Um dia, ali abaixo veio ter um cego (“todo cego é ceguinho no coração da gente”, observaria Carlos Drummond de Andrade), e o concorrente passou a recolher as preferências das benesses a tal ponto que todas as moedas da caridade mudaram de endereço. O condomínio inicial passara a quase exclusividade, até que Manuel Soares, certo dia, liquidou o cego à faca e, quando os gritos da vítima fizeram atrair a multidão, esta viu o pobre músico equilibrado nos dois gravetos de pernas – atolado, febril, os olhos vítreos, a face infernal voltada para a altura onde abriam as primeiras estrelas, a ocarina à boca a soprar uma música alucinada, que era mais grito do que som – como se a alma de Satã gargalhasse, casquinasse na ocarina do aleijadinho, Sabbat dos Destinos desgraçados.

“Gatuninha de Livros” é a história do sucessivo desaparecimento de volumes da sua biblioteca e dos autores mais caros ao seu afeto: Murat, Alberto, Olegário, Álvaro Moreyra. Vai, por fim, encontrá-los no quarto da filha, de mistura com brinquedos de toda a sorte inteiros e quebrados, enquanto a menina lia versos para as amiguinhas extasiadas. Lá se achavam os livros preciosos.

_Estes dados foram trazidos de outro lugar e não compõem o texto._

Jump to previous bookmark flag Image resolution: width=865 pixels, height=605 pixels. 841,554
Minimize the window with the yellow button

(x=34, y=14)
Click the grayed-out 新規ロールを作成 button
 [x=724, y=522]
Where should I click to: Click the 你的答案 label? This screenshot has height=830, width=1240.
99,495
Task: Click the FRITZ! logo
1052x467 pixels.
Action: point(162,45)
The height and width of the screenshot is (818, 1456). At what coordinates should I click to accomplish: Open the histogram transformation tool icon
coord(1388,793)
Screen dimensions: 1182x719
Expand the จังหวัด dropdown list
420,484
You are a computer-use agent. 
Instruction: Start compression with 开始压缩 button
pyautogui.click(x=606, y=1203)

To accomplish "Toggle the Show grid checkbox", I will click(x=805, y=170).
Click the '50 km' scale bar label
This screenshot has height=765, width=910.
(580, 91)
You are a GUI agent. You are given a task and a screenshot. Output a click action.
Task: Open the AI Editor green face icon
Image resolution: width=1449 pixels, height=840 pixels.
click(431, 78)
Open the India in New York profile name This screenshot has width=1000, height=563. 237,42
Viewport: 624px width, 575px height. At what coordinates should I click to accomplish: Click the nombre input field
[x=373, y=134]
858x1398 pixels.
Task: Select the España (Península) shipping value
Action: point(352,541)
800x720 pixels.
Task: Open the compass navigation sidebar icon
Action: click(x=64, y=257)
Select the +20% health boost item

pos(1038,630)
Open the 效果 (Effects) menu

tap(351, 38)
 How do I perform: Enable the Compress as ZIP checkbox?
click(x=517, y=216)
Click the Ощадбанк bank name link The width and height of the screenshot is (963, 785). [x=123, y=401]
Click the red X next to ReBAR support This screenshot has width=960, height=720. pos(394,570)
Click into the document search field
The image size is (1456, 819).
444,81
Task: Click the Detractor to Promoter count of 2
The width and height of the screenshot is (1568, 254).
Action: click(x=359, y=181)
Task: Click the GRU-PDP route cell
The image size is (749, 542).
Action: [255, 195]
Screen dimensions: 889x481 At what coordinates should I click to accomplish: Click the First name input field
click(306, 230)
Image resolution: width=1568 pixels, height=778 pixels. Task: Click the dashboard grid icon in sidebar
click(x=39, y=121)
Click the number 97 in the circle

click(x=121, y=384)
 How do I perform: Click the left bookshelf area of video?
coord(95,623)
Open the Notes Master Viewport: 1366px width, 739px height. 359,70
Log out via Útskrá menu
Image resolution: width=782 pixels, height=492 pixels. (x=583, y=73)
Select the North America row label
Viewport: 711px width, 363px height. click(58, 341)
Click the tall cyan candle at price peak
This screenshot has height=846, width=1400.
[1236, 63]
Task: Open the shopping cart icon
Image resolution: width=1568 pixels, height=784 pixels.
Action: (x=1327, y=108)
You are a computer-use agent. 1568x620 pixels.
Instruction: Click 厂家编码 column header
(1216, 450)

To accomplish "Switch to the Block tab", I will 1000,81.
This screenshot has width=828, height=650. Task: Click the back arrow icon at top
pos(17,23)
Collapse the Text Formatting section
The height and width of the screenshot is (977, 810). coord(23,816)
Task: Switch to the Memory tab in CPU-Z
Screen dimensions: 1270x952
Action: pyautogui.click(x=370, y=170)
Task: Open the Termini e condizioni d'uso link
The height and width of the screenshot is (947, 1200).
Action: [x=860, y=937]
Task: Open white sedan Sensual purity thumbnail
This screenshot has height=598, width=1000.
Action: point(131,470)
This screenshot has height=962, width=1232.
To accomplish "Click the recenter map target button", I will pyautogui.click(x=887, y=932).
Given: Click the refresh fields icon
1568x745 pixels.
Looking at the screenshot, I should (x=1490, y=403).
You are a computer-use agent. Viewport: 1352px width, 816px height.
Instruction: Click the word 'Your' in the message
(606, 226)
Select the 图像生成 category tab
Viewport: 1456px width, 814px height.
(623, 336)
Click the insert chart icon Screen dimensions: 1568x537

E, sem dizer, palavra (comenta) volto para minha sala de biblioteca,com um grande peso no coração... Minha filha começa a gostar de versos, a sentir os poetas, a ouvir vozes de outros mundos... No pequenino espelho do seu coração, já a vida se debruça diferente... Ai de ti, gatuninha encantadora dos meus livros! Bem cedo entras a recolher a pesada herança de teu pai – a de sonhar... e a de sofrer!

Adelmar, enamorado dos dias claros e das noites cheias de estrelas, parecia temer que sobre a benignidade do seu olhar descessem sombras que o impedissem de distinguir as pessoas e coisas queridas. Mas, chegou a vaticiná-lo:

Minha filha, meu sonho, meu carinho,
amparo meu quando eu ficar velhinho,
luz dos meus olhos que serão sem luz.

É que sempre buscara no firmamento a iluminação poética:

A noite baixou silente,
e, então, cantei tristemente
as mágoas... para esquecê-las...
E a Noite, ouvindo o meu canto,
que era a música de um pranto,
encheu-se toda de estrelas...

Receava, além disso, que não voltasse a contemplar os “caminhos estrelados de hortênsias e quaresmas abertas”, tantas vezes por ele trilhados, rumo à serra, que lhe passara a ser outro motivo de inspiração:

Na nota verde da paisagem, um ipê imenso, agarrado ao desvão da montanha, fincando as suas raízes de ferro nas rochas do declive, rasgava, vertical e imponente, as franças as ramarias, os galhos e os cipoais da floresta, para, na ânsia maravilhosa da altura, abrir a copa estelar das flores flavas, como uma bandeira magnífica, aos ventos da Natureza.

Nem ainda a extasiar-se nos “dias lindos de Teresópolis”, quando o sol era orgíaco e lhe despertava desejo de ser átomo dessa luz gloriosa que entontece as cigarras que rechinam, que faz noivos os pássaros nas árvores,e, milagrosamente, espumeja, e transborda nas almas que eram cântaros vazios...

Era, entretanto, de vê-lo nos seus últimos tempos, a exprimir esperanças de retornar à Academia e, novamente, empunhar a lira, cujas cordas, disse, enramou de cantigas porque “carregá-la foi um destino”.